This looks racy, if the TX path runs in parallel the queue may have
already been filled up at the point you wake it up.

> +}

Why do you clean the TX ring from a work rather than from the NAPI
context?

> +static void mtk_mac_set_rx_mode(struct net_device *ndev)
> +{
> +	struct mtk_mac_priv *priv = netdev_priv(ndev);
> +	struct netdev_hw_addr *hw_addr;
> +	unsigned int hash_addr, i;
> +
> +	if (ndev->flags & IFF_PROMISC) {
> +		regmap_update_bits(priv->regs, MTK_MAC_REG_ARL_CFG,
> +				   MTK_MAC_BIT_ARL_CFG_MISC_MODE,
> +				   MTK_MAC_BIT_ARL_CFG_MISC_MODE);
> +	} else if (netdev_mc_count(ndev) > MTK_MAC_HASHTABLE_MC_LIMIT ||
> +		   ndev->flags & IFF_ALLMULTI) {
> +		for (i = 0; i < MTK_MAC_HASHTABLE_SIZE_MAX; i++)
> +			mtk_mac_set_hashbit(priv, i);
> +	} else {
> +		netdev_for_each_mc_addr(hw_addr, ndev) {
> +			hash_addr = (hw_addr->addr[0] & 0x01) << 8;
> +			hash_addr += hw_addr->addr[5];
> +			mtk_mac_set_hashbit(priv, hash_addr);

Hm, are the hash bits cleared when address is removed?

> +		}
> +	}
> +}

> +static int mtk_mac_receive_packet(struct mtk_mac_priv *priv)
> +{
> +	struct net_device *ndev = mtk_mac_get_netdev(priv);
> +	struct mtk_mac_ring *ring = &priv->rx_ring;
> +	struct device *dev = mtk_mac_get_dev(priv);
> +	struct mtk_mac_ring_desc_data desc_data;
> +	struct sk_buff *new_skb;
> +	int ret;
> +
> +	mtk_mac_lock(priv);
> +	ret = mtk_mac_ring_pop_tail(ring, &desc_data);
> +	mtk_mac_unlock(priv);
> +	if (ret)
> +		return -1;
> +
> +	mtk_mac_dma_unmap_rx(priv, &desc_data);
> +
> +	if ((desc_data.flags & MTK_MAC_DESC_BIT_RX_CRCE) ||
> +	    (desc_data.flags & MTK_MAC_DESC_BIT_RX_OSIZE)) {
> +		/* Error packet -> drop and reuse skb. */
> +		new_skb = desc_data.skb;
> +		goto map_skb;
> +	}
> +
> +	new_skb = mtk_mac_alloc_skb(ndev);
> +	if (!new_skb) {
> +		netdev_err(ndev, "out of memory for skb\n");

No need for printing, kernel will complain loudly about oom.

> +		ndev->stats.rx_dropped++;
> +		new_skb = desc_data.skb;
> +		goto map_skb;
> +	}
> +
> +	skb_put(desc_data.skb, desc_data.len);
> +	desc_data.skb->ip_summed = CHECKSUM_NONE;
> +	desc_data.skb->protocol = eth_type_trans(desc_data.skb, ndev);
> +	desc_data.skb->dev = ndev;
> +	netif_receive_skb(desc_data.skb);
> +
> +map_skb:
> +	desc_data.dma_addr = mtk_mac_dma_map_rx(priv, new_skb);
> +	if (dma_mapping_error(dev, desc_data.dma_addr)) {
> +		dev_kfree_skb(new_skb);
> +		netdev_err(ndev, "DMA mapping error of RX descriptor\n");
> +		return -ENOMEM;

In this case nothing will ever replenish the RX ring right?

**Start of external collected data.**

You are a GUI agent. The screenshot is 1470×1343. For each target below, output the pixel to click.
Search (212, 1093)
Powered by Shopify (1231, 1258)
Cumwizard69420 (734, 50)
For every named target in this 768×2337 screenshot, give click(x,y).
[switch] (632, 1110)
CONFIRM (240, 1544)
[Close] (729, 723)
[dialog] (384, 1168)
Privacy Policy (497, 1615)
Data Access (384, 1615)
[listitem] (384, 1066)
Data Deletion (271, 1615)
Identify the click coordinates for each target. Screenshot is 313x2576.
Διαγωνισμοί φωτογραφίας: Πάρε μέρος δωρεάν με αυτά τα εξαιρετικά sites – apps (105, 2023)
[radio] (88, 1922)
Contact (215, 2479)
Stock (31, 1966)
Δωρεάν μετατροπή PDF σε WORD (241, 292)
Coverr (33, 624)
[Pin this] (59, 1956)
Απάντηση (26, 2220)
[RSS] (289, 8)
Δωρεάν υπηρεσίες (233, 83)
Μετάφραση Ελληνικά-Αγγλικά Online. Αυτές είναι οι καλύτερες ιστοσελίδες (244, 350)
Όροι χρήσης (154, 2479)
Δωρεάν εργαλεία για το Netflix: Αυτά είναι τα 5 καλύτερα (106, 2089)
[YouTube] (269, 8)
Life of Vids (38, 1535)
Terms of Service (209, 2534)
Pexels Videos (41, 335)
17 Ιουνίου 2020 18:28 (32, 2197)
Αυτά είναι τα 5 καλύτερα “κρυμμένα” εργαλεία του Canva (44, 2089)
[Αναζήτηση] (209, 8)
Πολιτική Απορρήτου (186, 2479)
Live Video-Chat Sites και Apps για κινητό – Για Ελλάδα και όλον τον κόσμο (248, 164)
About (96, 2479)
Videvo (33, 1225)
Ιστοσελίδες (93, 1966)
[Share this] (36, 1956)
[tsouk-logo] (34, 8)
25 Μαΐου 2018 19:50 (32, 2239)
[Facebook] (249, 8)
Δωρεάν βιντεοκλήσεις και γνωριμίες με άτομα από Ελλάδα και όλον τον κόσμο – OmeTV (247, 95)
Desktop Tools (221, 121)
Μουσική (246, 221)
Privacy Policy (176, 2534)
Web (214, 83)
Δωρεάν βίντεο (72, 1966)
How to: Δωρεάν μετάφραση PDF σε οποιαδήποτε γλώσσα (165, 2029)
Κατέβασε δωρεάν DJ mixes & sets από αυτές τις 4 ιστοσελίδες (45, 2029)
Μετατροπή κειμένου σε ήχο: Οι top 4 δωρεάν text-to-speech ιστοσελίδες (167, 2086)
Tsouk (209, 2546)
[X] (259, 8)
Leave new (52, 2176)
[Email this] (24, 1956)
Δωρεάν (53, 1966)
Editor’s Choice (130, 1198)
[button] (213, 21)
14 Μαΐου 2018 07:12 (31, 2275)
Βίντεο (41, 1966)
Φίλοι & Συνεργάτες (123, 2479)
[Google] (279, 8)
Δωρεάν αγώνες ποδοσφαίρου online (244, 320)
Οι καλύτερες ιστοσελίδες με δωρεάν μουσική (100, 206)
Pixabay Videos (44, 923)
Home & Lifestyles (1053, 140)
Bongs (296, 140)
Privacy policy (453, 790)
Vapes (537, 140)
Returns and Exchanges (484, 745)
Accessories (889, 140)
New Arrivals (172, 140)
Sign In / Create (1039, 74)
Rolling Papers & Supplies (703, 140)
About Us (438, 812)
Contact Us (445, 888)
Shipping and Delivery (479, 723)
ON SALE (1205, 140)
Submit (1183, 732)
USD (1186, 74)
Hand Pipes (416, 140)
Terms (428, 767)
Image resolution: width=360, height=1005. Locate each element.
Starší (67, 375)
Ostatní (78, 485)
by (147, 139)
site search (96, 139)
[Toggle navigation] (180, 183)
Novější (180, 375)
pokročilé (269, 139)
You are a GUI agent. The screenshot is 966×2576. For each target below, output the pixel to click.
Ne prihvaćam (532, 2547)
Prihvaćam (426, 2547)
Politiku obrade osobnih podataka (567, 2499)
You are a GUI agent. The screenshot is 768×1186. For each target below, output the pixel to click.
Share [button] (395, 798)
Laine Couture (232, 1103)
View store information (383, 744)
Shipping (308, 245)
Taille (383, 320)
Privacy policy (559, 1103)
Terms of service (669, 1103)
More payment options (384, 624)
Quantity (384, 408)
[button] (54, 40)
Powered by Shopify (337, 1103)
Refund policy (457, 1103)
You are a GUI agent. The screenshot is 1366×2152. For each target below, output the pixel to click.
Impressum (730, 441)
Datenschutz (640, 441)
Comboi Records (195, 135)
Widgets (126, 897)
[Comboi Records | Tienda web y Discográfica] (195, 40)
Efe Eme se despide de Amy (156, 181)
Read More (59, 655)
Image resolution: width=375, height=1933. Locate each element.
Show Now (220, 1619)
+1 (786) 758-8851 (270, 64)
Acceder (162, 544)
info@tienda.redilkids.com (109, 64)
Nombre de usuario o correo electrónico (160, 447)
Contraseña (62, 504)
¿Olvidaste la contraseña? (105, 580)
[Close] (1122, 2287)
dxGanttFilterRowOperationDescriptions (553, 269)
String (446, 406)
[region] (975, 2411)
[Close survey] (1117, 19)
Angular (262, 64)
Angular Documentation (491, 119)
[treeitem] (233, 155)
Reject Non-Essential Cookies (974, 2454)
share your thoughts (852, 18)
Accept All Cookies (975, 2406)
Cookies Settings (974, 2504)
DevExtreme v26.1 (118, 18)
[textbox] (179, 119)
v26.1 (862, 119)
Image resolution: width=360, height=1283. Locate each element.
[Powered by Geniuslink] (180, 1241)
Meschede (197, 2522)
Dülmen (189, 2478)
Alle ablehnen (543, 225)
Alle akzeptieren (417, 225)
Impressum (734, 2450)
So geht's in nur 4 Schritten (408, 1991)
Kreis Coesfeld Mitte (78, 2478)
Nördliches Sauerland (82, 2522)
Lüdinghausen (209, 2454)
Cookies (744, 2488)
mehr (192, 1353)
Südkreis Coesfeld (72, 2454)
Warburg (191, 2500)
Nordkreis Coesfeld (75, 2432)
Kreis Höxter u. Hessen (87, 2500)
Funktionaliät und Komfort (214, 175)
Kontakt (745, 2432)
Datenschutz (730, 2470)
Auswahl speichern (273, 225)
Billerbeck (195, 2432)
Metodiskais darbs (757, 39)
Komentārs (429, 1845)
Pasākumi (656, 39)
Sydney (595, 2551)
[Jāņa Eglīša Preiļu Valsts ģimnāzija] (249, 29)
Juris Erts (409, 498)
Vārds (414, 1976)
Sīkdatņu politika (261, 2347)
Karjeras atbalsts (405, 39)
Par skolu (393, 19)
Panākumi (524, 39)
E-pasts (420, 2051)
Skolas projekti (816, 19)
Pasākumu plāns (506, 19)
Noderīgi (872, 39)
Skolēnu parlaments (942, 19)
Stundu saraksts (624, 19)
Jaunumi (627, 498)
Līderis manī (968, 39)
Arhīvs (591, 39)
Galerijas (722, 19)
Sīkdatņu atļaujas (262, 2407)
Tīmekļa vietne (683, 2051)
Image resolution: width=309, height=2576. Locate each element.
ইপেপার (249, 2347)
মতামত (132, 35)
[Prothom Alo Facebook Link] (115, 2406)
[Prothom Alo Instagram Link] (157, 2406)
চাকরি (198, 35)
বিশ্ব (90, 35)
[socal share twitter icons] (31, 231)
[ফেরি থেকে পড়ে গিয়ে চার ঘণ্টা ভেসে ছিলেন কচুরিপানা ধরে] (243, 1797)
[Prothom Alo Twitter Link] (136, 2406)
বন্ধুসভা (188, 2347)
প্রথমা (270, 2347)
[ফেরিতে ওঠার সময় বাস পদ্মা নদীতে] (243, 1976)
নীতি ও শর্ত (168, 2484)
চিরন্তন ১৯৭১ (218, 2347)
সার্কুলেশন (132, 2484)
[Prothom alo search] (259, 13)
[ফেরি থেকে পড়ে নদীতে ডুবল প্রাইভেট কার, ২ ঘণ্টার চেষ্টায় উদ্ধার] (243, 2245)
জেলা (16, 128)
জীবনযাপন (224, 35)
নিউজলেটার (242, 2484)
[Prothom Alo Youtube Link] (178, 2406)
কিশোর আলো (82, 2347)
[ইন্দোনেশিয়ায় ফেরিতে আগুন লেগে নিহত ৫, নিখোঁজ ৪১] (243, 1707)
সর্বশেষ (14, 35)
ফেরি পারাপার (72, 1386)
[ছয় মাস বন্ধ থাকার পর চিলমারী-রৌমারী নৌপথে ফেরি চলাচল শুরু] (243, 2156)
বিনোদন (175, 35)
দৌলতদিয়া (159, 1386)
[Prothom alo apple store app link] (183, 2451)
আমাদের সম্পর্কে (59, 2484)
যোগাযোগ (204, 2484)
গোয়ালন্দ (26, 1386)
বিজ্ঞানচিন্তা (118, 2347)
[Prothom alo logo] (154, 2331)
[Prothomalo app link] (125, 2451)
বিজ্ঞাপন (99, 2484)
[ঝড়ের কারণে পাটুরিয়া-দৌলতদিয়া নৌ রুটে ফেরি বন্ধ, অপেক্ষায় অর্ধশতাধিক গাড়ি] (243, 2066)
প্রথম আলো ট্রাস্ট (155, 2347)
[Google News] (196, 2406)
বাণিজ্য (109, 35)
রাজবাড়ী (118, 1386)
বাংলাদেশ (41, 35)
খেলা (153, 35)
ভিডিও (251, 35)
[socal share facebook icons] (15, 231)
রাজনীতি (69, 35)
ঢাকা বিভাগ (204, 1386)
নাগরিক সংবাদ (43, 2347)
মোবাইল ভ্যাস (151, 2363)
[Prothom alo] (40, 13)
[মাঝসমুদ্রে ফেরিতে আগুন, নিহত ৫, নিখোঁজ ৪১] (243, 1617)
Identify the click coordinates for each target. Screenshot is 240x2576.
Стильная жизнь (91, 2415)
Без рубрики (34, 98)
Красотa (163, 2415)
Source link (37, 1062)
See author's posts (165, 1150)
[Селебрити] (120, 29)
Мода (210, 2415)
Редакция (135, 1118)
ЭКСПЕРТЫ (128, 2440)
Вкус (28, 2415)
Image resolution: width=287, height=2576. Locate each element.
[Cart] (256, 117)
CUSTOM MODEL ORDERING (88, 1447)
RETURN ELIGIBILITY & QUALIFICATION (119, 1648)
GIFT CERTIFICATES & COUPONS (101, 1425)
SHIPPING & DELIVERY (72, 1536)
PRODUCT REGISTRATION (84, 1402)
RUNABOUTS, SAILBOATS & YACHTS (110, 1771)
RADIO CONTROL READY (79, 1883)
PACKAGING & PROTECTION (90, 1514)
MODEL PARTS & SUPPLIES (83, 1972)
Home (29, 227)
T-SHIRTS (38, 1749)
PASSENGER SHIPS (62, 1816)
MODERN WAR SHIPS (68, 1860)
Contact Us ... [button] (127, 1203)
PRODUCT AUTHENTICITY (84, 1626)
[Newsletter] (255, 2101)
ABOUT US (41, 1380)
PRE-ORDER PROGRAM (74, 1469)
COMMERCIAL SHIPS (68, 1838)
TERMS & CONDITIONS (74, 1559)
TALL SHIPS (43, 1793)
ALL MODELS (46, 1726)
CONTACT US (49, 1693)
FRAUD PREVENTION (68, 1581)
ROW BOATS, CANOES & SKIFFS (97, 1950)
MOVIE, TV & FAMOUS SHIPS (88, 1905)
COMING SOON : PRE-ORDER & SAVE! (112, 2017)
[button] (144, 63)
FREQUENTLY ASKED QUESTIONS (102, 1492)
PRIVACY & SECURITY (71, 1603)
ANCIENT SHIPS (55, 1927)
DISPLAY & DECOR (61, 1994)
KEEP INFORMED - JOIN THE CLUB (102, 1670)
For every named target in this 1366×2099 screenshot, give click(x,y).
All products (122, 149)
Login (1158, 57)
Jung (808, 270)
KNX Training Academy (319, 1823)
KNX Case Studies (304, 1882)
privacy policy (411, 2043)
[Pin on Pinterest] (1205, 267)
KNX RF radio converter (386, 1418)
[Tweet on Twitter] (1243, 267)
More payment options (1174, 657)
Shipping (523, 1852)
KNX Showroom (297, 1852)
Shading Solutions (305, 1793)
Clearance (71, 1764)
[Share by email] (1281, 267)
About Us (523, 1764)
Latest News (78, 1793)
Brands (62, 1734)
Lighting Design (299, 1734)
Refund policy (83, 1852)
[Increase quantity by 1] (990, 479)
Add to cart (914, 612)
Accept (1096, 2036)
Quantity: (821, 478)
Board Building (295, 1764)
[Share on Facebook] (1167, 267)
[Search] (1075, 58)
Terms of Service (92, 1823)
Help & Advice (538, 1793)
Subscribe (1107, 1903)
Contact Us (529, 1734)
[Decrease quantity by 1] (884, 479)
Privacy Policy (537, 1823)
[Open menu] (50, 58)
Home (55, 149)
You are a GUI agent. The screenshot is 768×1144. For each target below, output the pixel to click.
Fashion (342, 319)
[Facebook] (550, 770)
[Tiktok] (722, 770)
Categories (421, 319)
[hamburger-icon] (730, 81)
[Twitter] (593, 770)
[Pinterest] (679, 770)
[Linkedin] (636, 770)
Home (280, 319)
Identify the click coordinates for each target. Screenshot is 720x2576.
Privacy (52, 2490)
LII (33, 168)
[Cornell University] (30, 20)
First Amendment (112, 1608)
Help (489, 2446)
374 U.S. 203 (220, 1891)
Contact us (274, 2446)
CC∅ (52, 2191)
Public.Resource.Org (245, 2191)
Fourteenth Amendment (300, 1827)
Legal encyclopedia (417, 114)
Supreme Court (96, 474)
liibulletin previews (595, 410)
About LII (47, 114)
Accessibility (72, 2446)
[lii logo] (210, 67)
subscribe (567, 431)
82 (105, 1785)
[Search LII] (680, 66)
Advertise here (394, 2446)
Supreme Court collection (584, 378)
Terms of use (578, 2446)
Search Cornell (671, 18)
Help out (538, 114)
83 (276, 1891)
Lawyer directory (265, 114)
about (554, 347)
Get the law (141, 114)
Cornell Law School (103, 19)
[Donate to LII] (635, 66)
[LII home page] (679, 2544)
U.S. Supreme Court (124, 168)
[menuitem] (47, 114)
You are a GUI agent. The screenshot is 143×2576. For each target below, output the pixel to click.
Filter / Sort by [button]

If we hit
this condition 128 times the ring will be empty?

> +	}
> +
> +	desc_data.len = skb_tailroom(new_skb);
> +	desc_data.skb = new_skb;
> +
> +	mtk_mac_lock(priv);
> +	mtk_mac_ring_push_head_rx(ring, &desc_data);
> +	mtk_mac_unlock(priv);
> +
> +	return 0;
> +}
> +
> +static int mtk_mac_process_rx(struct mtk_mac_priv *priv, int budget)
> +{
> +	int received, ret;
> +
> +	for (received = 0, ret = 0; received < budget && ret == 0; received++)
> +		ret = mtk_mac_receive_packet(priv);
> +
> +	mtk_mac_dma_resume_rx(priv);
> +
> +	return received;
> +}

> +static int mtk_mac_probe(struct platform_device *pdev)
> +{

> +	mtk_mac_set_mode_rmii(priv);
> +
> +	dev->coherent_dma_mask = DMA_BIT_MASK(32);
> +	dev->dma_mask = &dev->coherent_dma_mask;

Why set this manually and no thru dma_set_mask_and_coherent()?

> +	priv->ring_base = dmam_alloc_coherent(dev, MTK_MAC_DMA_SIZE,
> +					      &priv->dma_addr,
> +					      GFP_KERNEL | GFP_DMA);
> +	if (!priv->ring_base)
> +		return -ENOMEM;
> +
> +	mtk_mac_nic_disable_pd(priv);
> +	mtk_mac_init_config(priv);
> +
> +	ret = mtk_mac_mdio_init(ndev);
> +	if (ret)
> +		return ret;
> +
> +	ret = eth_platform_get_mac_address(dev, ndev->dev_addr);
> +	if (ret || !is_valid_ether_addr(ndev->dev_addr)) {
> +		random_ether_addr(ndev->dev_addr);
> +		ndev->addr_assign_type = NET_ADDR_RANDOM;

eth_hw_addr_random()

> +	}
> +
> +	ndev->netdev_ops = &mtk_mac_netdev_ops;
> +	ndev->ethtool_ops = &mtk_mac_ethtool_ops;
> +
> +	netif_napi_add(ndev, &priv->napi, mtk_mac_poll, MTK_MAC_NAPI_WEIGHT);
> +
> +	return devm_register_netdev(ndev);
> +}